Stored data:
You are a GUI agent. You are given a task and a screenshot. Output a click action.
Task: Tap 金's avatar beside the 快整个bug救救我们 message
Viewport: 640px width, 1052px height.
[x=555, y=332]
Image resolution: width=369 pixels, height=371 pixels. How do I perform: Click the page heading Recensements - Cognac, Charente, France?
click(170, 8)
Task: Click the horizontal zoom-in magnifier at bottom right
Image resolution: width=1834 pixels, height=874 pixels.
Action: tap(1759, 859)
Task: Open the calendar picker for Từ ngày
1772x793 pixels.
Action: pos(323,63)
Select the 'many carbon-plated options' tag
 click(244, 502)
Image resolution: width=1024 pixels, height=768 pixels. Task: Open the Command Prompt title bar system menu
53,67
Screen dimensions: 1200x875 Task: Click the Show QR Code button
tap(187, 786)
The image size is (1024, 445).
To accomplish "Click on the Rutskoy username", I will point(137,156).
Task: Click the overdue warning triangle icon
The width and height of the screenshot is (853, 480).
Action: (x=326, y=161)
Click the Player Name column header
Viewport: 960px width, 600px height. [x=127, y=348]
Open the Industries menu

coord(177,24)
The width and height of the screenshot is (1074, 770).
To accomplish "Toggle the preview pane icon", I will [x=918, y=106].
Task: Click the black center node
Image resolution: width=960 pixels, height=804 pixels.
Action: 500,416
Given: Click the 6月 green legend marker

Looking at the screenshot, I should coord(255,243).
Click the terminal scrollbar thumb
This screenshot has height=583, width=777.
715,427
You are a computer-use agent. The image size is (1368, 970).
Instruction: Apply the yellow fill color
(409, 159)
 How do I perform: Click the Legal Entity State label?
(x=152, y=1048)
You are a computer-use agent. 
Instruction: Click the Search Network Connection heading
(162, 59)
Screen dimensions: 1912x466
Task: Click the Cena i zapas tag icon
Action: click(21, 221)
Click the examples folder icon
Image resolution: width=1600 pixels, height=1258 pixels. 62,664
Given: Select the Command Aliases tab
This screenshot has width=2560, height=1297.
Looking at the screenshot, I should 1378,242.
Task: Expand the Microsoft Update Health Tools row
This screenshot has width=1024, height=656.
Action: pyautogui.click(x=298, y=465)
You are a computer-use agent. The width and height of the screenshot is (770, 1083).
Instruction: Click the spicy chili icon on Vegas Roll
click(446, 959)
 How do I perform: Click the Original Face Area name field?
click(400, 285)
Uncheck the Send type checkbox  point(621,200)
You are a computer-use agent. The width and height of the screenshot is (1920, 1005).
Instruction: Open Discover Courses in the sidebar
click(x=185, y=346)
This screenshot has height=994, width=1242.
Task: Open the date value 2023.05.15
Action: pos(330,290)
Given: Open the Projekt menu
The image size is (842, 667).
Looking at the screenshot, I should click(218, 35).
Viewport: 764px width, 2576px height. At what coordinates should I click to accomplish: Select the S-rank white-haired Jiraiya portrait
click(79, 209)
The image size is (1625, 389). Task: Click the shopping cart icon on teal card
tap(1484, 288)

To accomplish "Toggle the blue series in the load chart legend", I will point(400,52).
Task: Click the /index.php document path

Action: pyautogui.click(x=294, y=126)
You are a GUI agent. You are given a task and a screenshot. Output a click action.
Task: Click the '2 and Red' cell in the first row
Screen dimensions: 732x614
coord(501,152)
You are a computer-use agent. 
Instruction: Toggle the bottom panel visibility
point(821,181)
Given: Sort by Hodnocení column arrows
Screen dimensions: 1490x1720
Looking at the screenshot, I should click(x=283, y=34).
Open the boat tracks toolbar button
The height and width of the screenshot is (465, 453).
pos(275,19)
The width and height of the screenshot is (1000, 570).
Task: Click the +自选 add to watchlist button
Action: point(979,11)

**Task directions**
When a line in the records above holds "will", that line is to be reported.

**Answer below**
To accomplish "Click on the Rutskoy username", I will point(137,156).
To accomplish "Toggle the preview pane icon", I will [x=918, y=106].
To accomplish "Toggle the blue series in the load chart legend", I will point(400,52).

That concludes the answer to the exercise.